Consciously or not, anyone who’s ever bought a home knows all about kerb appeal. It’s the property market equivalent of love at first sight: when a home has kerb appeal, prospective buyers find themselves wondering how they can make their lives fit the property and not the other way around.
This is an especially important consideration because house buying tends to be a ‘blink’ decision, with buyers deciding in a split second whether the property they’re viewing has sufficient wow factor.
Although kerb appeal probably won’t add monetary value to your sale, it vastly increases the chances of an offer being made. So it’s not a factor you can afford to ignore when you come to sell your home. Defining the features that give a property kerb appeal isn’t easy, but the appearance of your front garden undoubtedly plays a central role.
Culture plays a part in kerb appeal: even in some well-to-do suburbs it’s not unusual to see sofas in the front gardens of houses. But in Britain that’s more the hallmark of an irreversible lowering of standards.
So the first thing to do when you want to enhance your home’s kerb appeal is clear away any articles which might make the garden look unkempt, including broken or discoloured garden furniture.
Opinions vary over how pristine the garden fixtures and fitting should be, with some buyers seeing charm in a patina of mosses and lichens. Taste aside, even if you leave the wildlife growing on your paving stones or railings, it should be such that it doesn’t present a hazard to health and safety by making the area slippery when wet.
Neither do you wish to alienate buyers by leaving green stains on the seat of their white jeans or splinters in their bottoms.
Whether or not to choose to power wash your drive and garden path, you should certainly make sure that it’s swept of debris and fallen leaves.
All cars, boats and motorcycles should be parked tidily and, if they’re covered with tarpaulin, the covers should be in good condition. Driveways and paths should be in an excellent state of repair: if any part is sagging, cracked or loose, it must be re-set or repaired before you advertise your home.
If you want to go the whole hog and don’t mind investing some money in the process, replacing your steps and paving with Portland stone makes good sense. This creamy white, distinguished limestone always creates an impression of classical elegance.
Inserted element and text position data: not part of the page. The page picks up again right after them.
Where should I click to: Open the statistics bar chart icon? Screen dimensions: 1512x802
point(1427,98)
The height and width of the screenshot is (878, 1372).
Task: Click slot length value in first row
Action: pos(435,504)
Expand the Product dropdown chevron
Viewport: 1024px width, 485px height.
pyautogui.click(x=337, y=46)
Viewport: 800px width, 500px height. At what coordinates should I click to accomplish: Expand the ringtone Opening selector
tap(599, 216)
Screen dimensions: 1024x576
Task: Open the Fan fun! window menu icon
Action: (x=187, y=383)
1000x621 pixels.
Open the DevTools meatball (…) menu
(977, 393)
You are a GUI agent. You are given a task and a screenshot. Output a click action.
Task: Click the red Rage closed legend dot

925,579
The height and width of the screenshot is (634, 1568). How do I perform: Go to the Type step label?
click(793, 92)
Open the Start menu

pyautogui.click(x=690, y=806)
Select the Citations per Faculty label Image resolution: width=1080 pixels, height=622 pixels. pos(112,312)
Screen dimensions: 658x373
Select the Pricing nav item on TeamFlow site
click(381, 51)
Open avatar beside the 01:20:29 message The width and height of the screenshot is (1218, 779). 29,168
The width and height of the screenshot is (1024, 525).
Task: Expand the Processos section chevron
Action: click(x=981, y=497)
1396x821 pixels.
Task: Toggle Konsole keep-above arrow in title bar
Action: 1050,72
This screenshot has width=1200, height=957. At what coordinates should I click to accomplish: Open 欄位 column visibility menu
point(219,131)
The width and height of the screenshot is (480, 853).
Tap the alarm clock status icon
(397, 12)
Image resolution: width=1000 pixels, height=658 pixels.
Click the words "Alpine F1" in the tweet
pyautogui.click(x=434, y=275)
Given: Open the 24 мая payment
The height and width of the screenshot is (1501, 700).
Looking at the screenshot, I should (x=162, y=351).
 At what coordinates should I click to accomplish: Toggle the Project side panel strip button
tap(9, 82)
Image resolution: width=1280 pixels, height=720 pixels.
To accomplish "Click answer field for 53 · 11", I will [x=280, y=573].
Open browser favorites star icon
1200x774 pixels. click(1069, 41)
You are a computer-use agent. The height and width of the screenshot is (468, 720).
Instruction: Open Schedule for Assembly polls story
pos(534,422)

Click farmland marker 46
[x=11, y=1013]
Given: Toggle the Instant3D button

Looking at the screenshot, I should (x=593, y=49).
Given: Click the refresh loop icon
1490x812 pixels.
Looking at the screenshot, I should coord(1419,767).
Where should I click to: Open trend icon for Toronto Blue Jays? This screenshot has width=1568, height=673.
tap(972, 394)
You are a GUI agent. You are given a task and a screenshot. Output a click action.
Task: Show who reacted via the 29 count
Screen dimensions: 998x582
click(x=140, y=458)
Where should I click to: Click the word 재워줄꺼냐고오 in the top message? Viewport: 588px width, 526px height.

Even if you don’t have the budget to go to these lengths, at the very least make sure your garden gate is freshly painted and its style in keeping with the rest of your home’s vernacular, although a suitably impressive gate is even better.
Although this is a point frequently overlooked by homeowners, styling your home using a mishmash of styles always creates cognitive dissonance and reduces kerb appeal. So if you live in a 1970s bungalow with an art deco garden gate, Victorian wrought iron furniture and Tudor-style mullioned windows, you’ve got some work to do.
When making a sale is a more pressing necessity and you can’t afford the time or money for a major overhaul, there’s still plenty you can achieve. If all else fails, you can use greenery to screen the offending features.
Going back to basics never hurts. Even if your front lawn is mostly moss, keeping it neatly mowed with trimmed edges vastly improves its appearance. If you’ve got a difficult soil or shrubs drop down dead in your very presence, bring in appropriately styled planters and fill them with unkillable greenery like bamboos or rhododendrons.
Because house sales are often clinched in the blink of an eye, kerb appeal is a key concept to exploit when you’re selling your home. It’s a tricky thing to define and is dependent on culture and individual taste, but the appearance of a property’s front garden is central to its kerb appeal.
So if you want to improve your chances of clinching a quick sale, spruce up your front garden and stand back as your home’s kerb appeal skyrockets.